WORK TASK = Turn the part of the data that opens with the line containing "You are a GUI" and closes with the line containing "This screenshot has height=464, width=970." into a numbered list, leaving out any blank lines. Include both of those lines and nothing outside them.

RECORD EXTRACTS START

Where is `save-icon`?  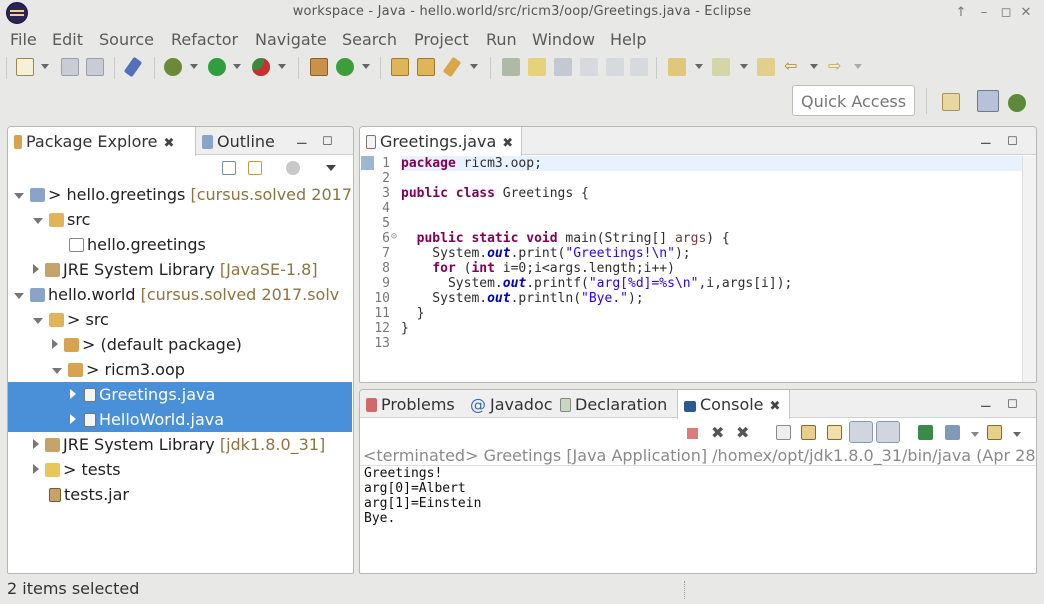
save-icon is located at coordinates (70, 67).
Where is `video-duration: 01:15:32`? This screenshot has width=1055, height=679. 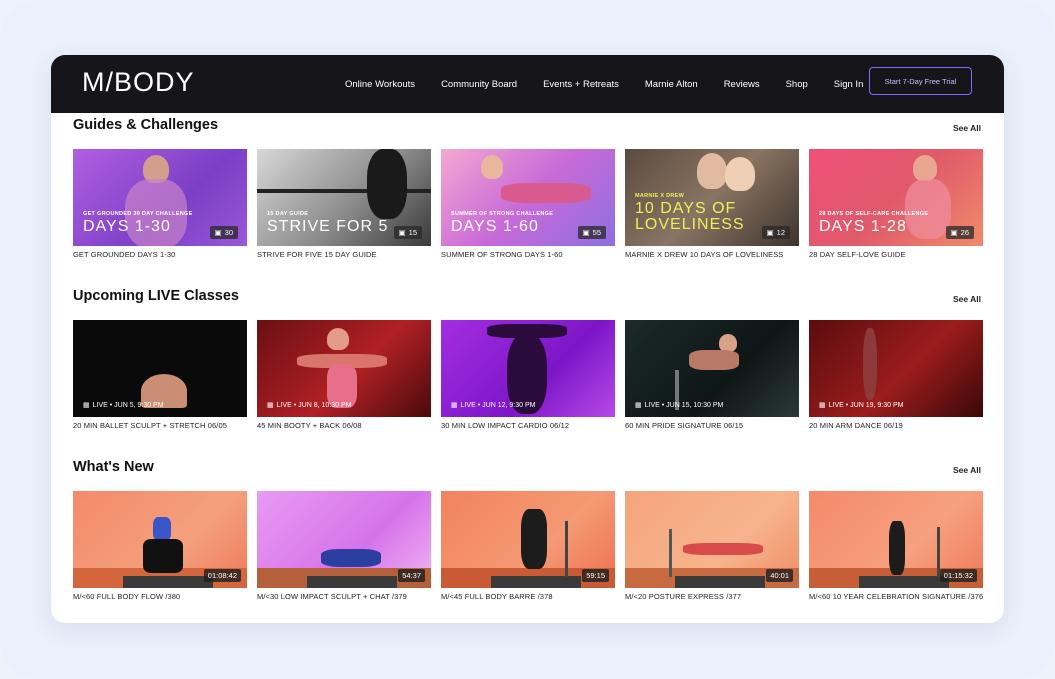
video-duration: 01:15:32 is located at coordinates (958, 576).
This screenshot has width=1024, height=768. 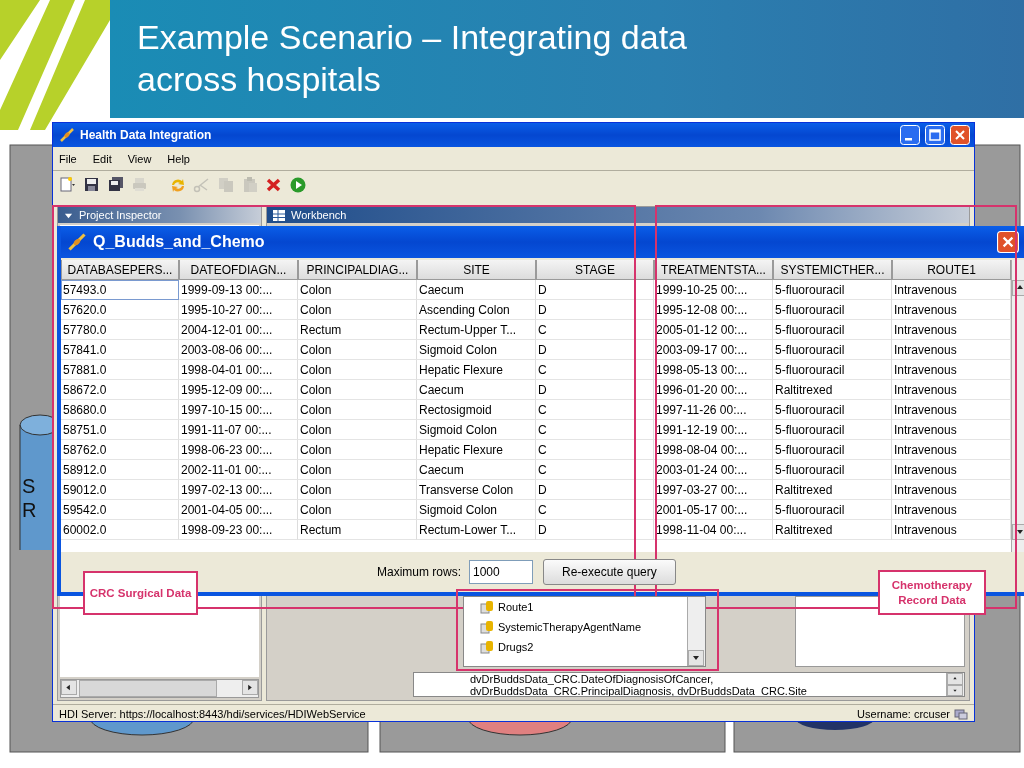 What do you see at coordinates (250, 688) in the screenshot?
I see `scroll-right-button` at bounding box center [250, 688].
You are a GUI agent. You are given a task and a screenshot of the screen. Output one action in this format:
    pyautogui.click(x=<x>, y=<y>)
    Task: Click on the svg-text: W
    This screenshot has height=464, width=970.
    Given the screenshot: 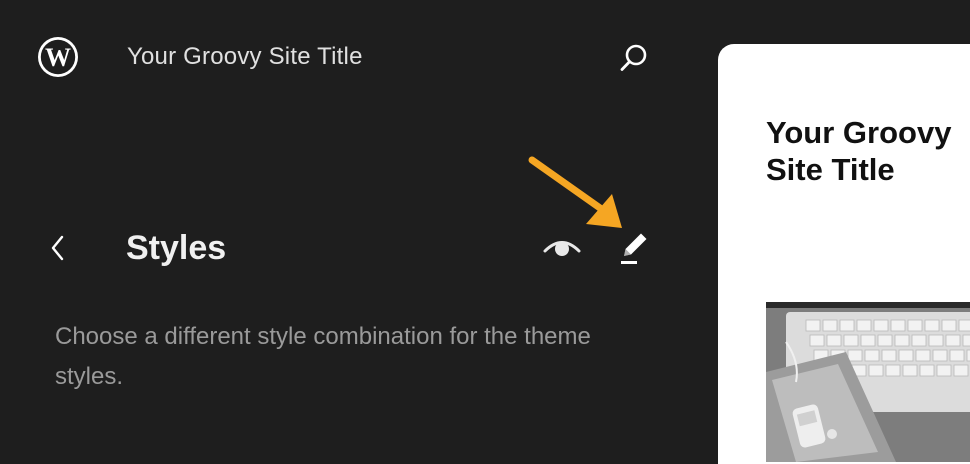 What is the action you would take?
    pyautogui.click(x=58, y=58)
    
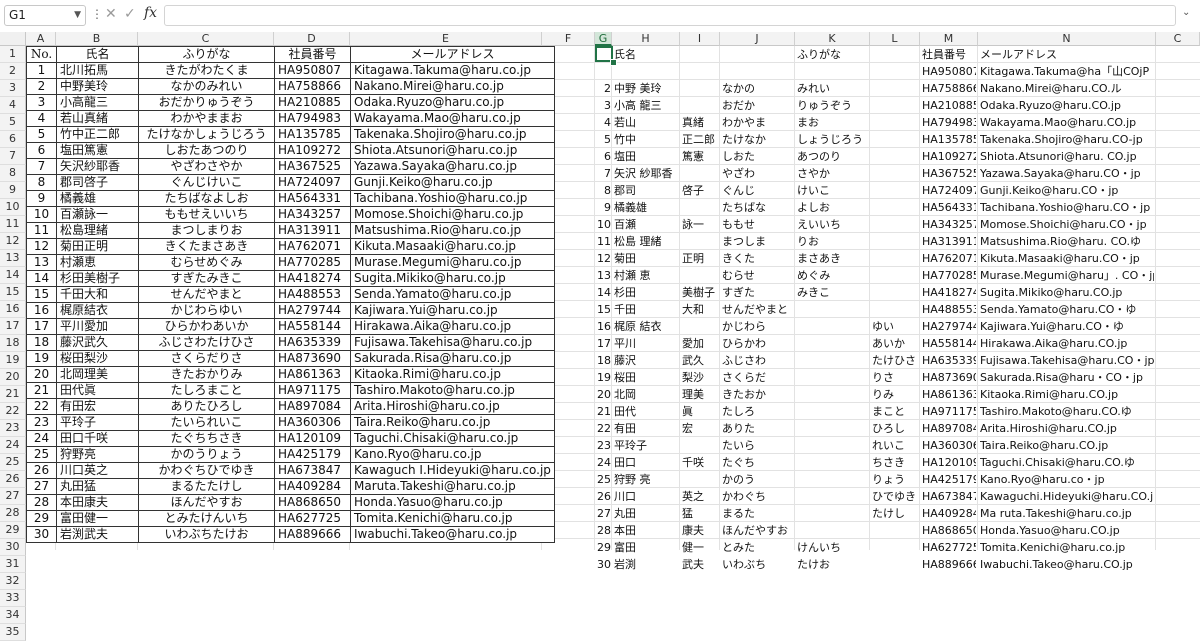  What do you see at coordinates (646, 428) in the screenshot?
I see `raw-cell-h: 有田` at bounding box center [646, 428].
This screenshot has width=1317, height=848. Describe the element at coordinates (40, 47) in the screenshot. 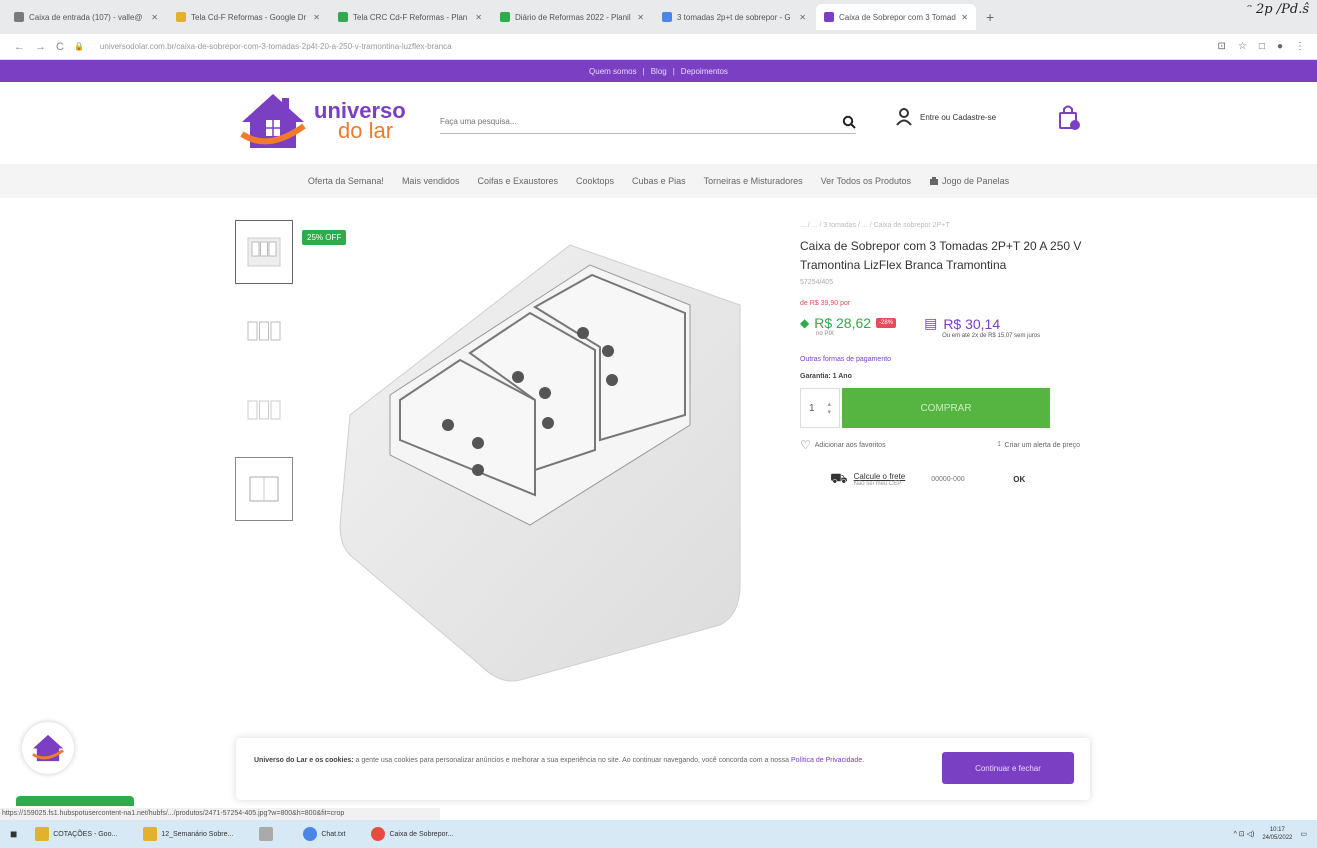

RECORD EXTRACTS END

SOLUTION =
1. You are a GUI agent. You are given a task and a screenshot of the screen. Output one action in this format:
2.     pyautogui.click(x=<x>, y=<y>)
3.     Task: Click on the svg-text: W
4.     This screenshot has height=464, width=970.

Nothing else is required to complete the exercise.